There is no approved drugs or vaccines for treatment of COVID-19. Some of the drugs under investigation are not direct antivirals but reduce the complications of COVID-19 such as pneumonia. Several antiviral drugs approved for other viral diseases have proved useful in the management of COVID-19 and are being repositioned to undergo clinical trials for COVID-19. By August 2020, there were >300 legitimate drug and vaccine COVID-19 candidates listed: https://www. genengnews.com/covid-19-candidates/covid-19-drug-and-vaccine-tracker/. The two most publicized repurposed drugs being tested in clinical trials for the current COVID-19 pandemic are hydroxychloroquine and remdesivir.
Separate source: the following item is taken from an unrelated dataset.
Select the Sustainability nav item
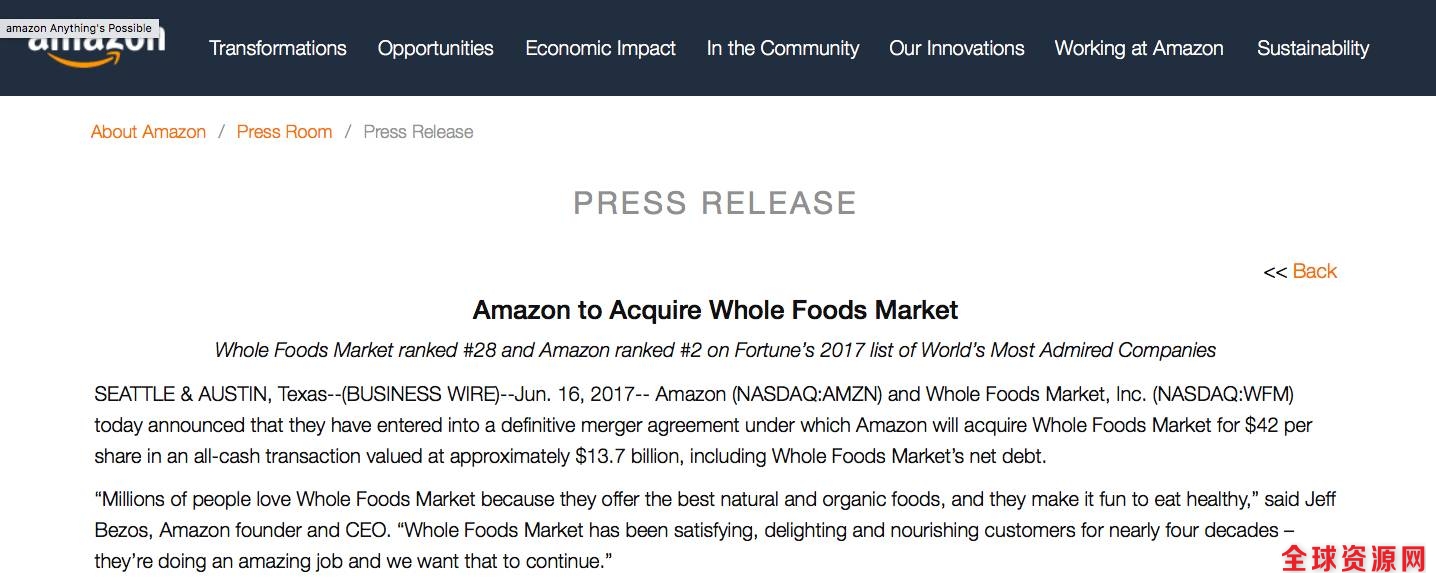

In addition to the use of drugs that were discovered for other viral diseases, considerable efforts are being made to develop active substances against SARS-CoV-2. The structural analysis of functional proteins of the virus is very helpful for this goal. The function of a protein is closely related to its 3D architecture, which could be helpful for identification of specific targets for active substances. A special protein, the viral main protease (M pro, 3CL pro ), is responsible for the reproduction of the viruses, because of its essential role in processing the polyproteins that are translated from the viral RNA. The X-ray structures of the unliganded SARS-CoV-2 Mpro and its complex with an α-ketoamide inhibitor has been reported . This was derived from a previously designed inhibitor but with the P3-P2 amide bond incorporated into a pyridone ring to enhance the half-life of the compound in plasma. Based on the structure, the authors developed the lead compound SARS-CoV-2 Mpro. Pharmacokinetic characterization of the optimized inhibitor reveals a pronounced lung tropism and suitability for administration by the inhalation.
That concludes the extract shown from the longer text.